FIG. 4 is a drawing of a complete circular stator punching with 16 slots that can be used in a 4 pole single phase motor with cylindrical air gap.

FIG. 5 is a drawing of a stator punching to be used in a 4 pole single phase motor with a serrated air gap. This punching with 8 slots can be used in a half stator sub section and with the small bore "1" only, and would require machining to form the serrations.

FIG. 6 is a drawing similar to FIG. 5 except the bore is larger. Depending on production quantities, punchings with different bores can be made. A desirable increment change in bore diameter would be 0.086 inch, for each of six punches.

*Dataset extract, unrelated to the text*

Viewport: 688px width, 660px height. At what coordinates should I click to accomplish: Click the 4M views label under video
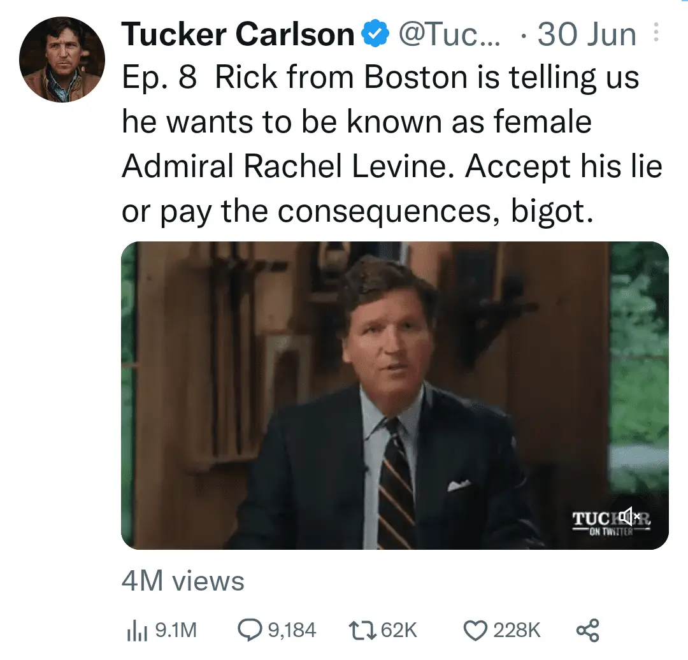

FIG. 7 is a winding diagram for a Single-Phase 4 pole motor with 8 slots per one stator section of 2 sections. This motor would have 16 slots total. The windings (wire) of each stator sub section is complete and the combination of stator sub sections constitute the whole windings for the electrical machine.

FIG. 8 is a winding diagram for a 3 phase 4 pole motor with 12 slots per one stator section of 2 sections. This motor would have a total of 24 slots. A single coil per slot was shown in this figure for ease of viewing. It should be noted however, that other possibilities include a 2-layer, fractional-pitch lap winding with 2-slots per pole per phase.

Obviously, many modifications and variations of the invention, as hereinbefore set forth, may be made without departing from the spirit and scope thereof, and therefore, only such limitations should be imposed as are indicated in the appended claims.

Claims

I claim:

1. A cylindrical air gap electrical machine which comprises, a cylindrical rotor section mounted on a shaft with rotation means, a cylindrical stator section comprising from 2 to 50 stator sub sections assembled around said cylindrical rotor section, wherein the surface area of the cylindrical rotor section and the cylindrical stator section are serrated and define an air gap between them.

2. The cylindrical air gap, electrical machine of claim 1, wherein the cylindrical stator section comprises from 2 to 20 stator sub sections.

3. The cylindrical air gap electrical machine of claim 1, wherein stator sub sections each are complete with a separate portion of the whole winding.

4. A radial air gap electrical machine, which comprises a circular armature mounted on a shaft with rotation means, from 2 to 50 circular field poles which slide over said circular rotor, wherein the surface areas of the circular rotor and stator sections are serrated and define an air gap between them.

5. A cylindrical air gap electrical machine which comprises a cylindrical armature mounted on a shaft with rotation means, from 2 to 50 cylindrical pole fields assembled over said circular armature, wherein the surface areas of the circular armature and the circular pole fields are serrated and define an air gap between them.